SOURCE RECORDS >>
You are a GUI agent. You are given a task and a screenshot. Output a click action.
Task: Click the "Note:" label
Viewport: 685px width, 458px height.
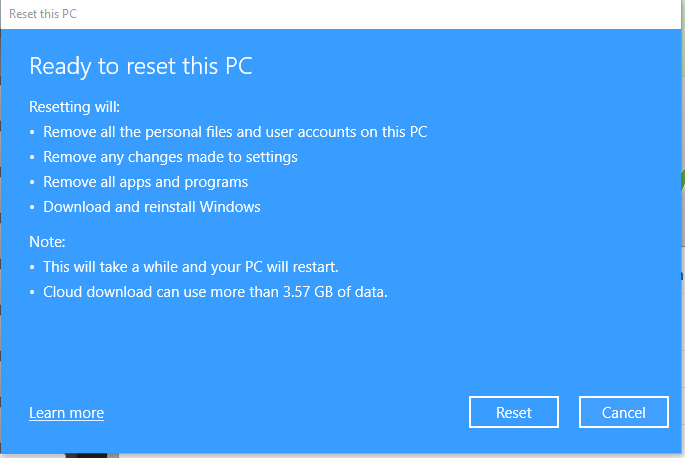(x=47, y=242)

* * *

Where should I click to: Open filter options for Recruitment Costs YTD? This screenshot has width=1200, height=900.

WHAT YOU HAVE TO DO >> Scan the material above for the string "screenshot", returning each line that contains it.

SOLUTION TO THE PROBLEM >>
You are a GUI agent. You are given a task and a screenshot. Output a click action.
Where should I click to: Open filter options for Recruitment Costs YTD? This screenshot has width=1200, height=900.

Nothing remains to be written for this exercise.